Half of answering the landline as a kid was yelling “Mom! It’s for you!”
The imaginary line that separates North and South in the US is determined by the amount of sugar in an iced tea
Back in my day when we found a Pokémon we had to beat it to death with a rotary phone
Patient: I think my problem is imposter syndrome.
Me: [sweating] I assure you I’m a fully licensed psychologist. Or psychiatrist. Which is the one that prescribes meds?
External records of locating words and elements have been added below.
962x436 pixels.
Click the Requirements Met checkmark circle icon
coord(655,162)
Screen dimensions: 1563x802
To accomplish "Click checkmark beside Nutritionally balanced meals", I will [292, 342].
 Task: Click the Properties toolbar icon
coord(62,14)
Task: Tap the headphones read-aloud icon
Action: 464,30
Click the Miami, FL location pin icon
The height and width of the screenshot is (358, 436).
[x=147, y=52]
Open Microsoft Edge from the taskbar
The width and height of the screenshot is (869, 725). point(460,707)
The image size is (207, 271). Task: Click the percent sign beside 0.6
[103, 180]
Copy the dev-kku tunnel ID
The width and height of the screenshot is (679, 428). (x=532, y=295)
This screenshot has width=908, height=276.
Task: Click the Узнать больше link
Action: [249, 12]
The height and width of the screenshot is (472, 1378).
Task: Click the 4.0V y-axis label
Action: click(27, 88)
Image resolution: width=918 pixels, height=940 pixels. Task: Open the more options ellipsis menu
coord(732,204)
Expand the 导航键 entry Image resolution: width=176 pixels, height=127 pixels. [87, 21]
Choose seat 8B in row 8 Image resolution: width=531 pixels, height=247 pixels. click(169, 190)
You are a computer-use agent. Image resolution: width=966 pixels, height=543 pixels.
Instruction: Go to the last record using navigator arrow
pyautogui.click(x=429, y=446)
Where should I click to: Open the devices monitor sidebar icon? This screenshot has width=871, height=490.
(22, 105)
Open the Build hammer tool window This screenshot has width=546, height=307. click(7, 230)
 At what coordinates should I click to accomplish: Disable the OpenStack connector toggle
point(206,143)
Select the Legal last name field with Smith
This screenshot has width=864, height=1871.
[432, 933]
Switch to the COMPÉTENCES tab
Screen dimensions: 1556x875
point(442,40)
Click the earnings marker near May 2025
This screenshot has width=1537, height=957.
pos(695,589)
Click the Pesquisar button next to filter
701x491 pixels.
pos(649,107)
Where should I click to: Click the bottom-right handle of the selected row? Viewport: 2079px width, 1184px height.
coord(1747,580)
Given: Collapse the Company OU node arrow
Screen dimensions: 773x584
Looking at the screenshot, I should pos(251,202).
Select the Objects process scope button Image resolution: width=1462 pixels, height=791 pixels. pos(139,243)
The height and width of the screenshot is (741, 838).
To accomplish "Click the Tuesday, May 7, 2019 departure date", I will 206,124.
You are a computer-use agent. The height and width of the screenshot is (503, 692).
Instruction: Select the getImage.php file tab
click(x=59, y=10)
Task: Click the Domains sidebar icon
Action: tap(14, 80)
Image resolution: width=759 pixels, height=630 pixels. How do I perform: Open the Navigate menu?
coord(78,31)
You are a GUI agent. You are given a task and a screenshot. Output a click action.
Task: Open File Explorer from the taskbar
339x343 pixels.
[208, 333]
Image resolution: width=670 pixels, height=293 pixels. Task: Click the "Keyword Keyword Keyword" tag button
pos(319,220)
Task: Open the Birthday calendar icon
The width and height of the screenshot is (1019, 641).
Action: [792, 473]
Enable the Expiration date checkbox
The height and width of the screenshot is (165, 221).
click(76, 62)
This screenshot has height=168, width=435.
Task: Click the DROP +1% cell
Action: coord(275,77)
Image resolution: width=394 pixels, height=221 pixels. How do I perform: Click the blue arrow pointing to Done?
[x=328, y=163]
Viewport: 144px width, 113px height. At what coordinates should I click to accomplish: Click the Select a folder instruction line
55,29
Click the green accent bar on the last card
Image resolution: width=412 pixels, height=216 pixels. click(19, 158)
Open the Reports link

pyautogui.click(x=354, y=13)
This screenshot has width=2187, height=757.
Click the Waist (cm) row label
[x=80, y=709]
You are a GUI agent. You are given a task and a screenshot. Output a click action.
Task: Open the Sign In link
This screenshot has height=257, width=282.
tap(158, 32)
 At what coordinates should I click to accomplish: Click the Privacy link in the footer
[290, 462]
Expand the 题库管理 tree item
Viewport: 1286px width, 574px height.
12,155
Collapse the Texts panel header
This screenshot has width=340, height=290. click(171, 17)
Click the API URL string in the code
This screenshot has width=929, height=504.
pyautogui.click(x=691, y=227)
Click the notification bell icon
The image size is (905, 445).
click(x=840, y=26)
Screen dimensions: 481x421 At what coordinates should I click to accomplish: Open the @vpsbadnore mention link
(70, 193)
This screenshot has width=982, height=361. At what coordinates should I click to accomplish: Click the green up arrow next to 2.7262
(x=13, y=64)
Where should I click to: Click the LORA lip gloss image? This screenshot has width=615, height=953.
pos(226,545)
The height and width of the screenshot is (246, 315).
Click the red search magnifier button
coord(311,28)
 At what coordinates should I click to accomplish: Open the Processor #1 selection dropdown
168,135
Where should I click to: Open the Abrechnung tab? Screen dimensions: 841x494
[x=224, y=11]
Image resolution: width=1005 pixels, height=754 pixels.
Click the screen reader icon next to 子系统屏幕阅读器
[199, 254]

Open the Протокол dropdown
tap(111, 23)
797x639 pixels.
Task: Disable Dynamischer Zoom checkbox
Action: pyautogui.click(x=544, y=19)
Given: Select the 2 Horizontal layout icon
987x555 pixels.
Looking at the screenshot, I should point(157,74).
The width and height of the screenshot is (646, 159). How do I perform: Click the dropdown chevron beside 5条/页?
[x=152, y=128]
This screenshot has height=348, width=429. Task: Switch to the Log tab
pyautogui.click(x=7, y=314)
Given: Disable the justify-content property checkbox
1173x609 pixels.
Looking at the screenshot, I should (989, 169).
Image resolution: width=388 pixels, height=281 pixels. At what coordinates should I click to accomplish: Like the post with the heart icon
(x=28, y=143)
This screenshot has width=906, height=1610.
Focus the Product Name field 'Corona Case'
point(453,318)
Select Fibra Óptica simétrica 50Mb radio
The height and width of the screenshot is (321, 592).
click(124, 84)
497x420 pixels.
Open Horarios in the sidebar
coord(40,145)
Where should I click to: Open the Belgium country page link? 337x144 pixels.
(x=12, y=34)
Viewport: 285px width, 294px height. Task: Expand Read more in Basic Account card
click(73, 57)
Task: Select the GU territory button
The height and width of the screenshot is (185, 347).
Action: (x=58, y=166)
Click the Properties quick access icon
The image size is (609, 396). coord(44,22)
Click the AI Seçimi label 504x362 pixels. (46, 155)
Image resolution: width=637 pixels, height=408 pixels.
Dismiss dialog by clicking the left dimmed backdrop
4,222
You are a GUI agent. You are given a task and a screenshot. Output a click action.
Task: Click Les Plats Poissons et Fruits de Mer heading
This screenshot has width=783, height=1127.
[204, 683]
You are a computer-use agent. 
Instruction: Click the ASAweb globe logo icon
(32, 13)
I just had a second grader do an impression of his dad, which included the statement, “I was born in 1990 and I had to grow up watching black and white tv because color tv wasn’t invented yet.”
Sir. 😑
Damn, girl. Are you King Arthur and the Knights of the Round Table?
Cause I just Camelot.
I saw my close personal friend Jim smelling chairs at the movie theater this morning and when he saw me watching he just said “no one will believe you”
So after vacuuming with the new Dyson, I’m pleasantly surprised to learn that the carpet upstairs is actually hardwood.
Fight
“Ok folks who ordered the macaroni & bees?”
“you mean cheese?”
[waiter struggling to keep bowl covered]
“that does make more sense actually”
google logo keeps changing its appearance because it killed a man in Tampa in 1999 and has to stay ahead of the law
computer: enter new password
me: munster
computer: password must be stronger
me: limburger
computer: stronger
me: Jake Paul
computer: stronger
me: AxeBodySpray
computer: password is too strong
I know they took some creative liberties with ‘Noah’ but I really wasn’t expecting that Prius.